Saloojee, a close friend of ANC and SACP stalwart the late Ahmed Kathrada, died on September 9, 1964 after falling from a seventh floor window in Gray’s Building, the then headquarters of the police’s Special Branch.
Although the police’s version was that he had committed suicide and an inquest into his death found that the cause of his death was unknown, his family and colleagues believe he was tortured to death by the infamous security policeman “Rooi Rus” Swanepoel, before being thrown out of the window.
Saloojee was the fourth anti-apartheid activist to die in custody and many more were to follow.
Timol died on September 27, 1971, after falling or being thrown out of a 10th storey window at the security police headquarters at John Vorster Square.
An inquest into Timol’s death found that he had committed suicide, but evidence presented at the re-opened inquest into his death earlier this year strongly suggests he may have been tortured to death.
The inquest, in which Judge Billy Mothle has yet to make a ruling, has brought hope to the families of other anti-apartheid activists who died in police custody that the truth about their deaths might one day be revealed.

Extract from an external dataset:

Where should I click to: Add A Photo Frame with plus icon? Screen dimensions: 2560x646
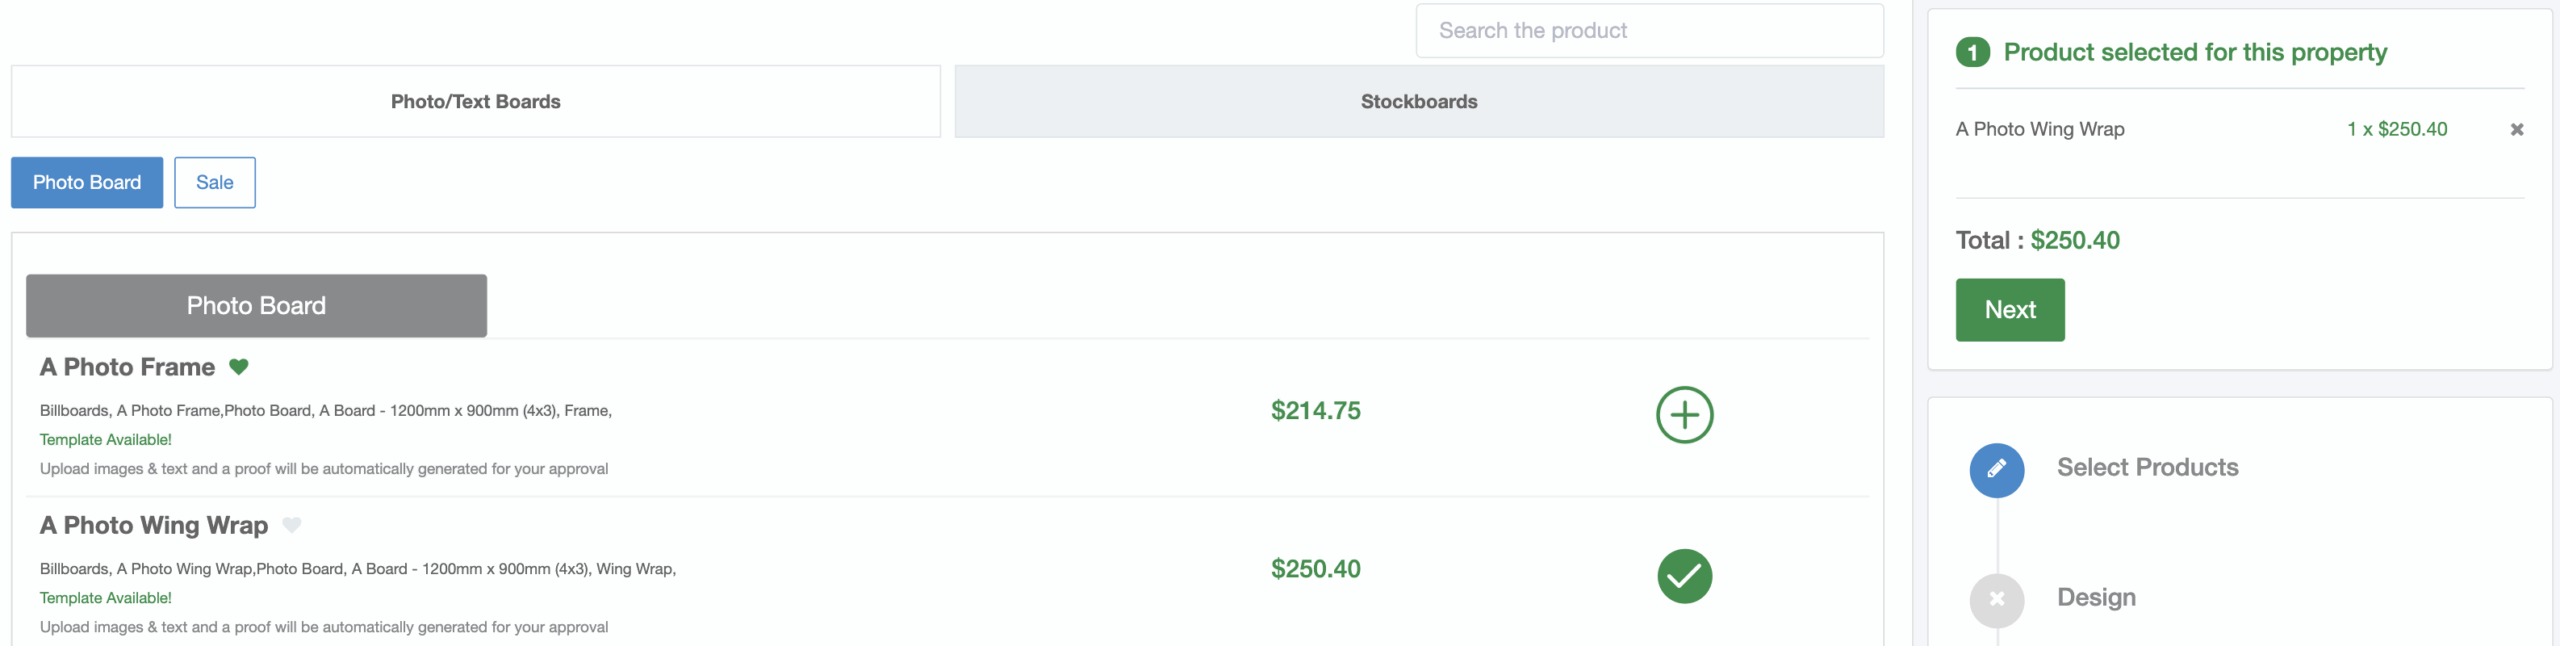1684,415
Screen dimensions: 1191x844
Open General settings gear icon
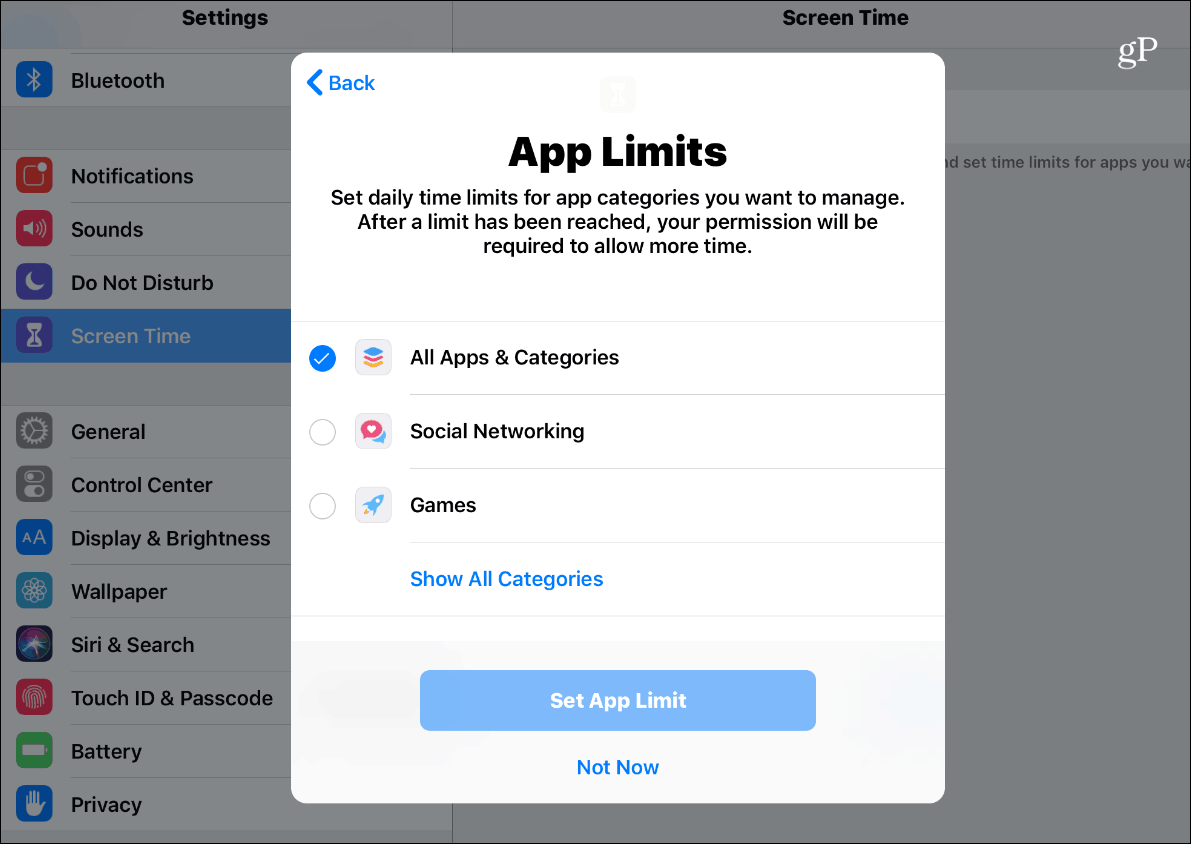(x=34, y=431)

The inquest into Timol’s death was only re-opened after a battle by his family. In 2004, Kathrada paid a moving tribute to Saloojee, describing his friend as the most gentle of men, a prankster, his source of strength and a colleague.
Kathrada said in his tribute that Saloojee had been picked up under the 90-day detention law, brutally interrogated and tortured to death by Swanepoel and then flung from a window.
“The so-called inquest accepted the police version that Babla committed suicide by jumping to his death. I have never doubted, however, that he died under interrogation, and his body was then thrown out of the window. The magistrate found ‘nothing in the evidence suggested Saloojee had been assaulted or that methods of interrogating him were in any way irregular’.”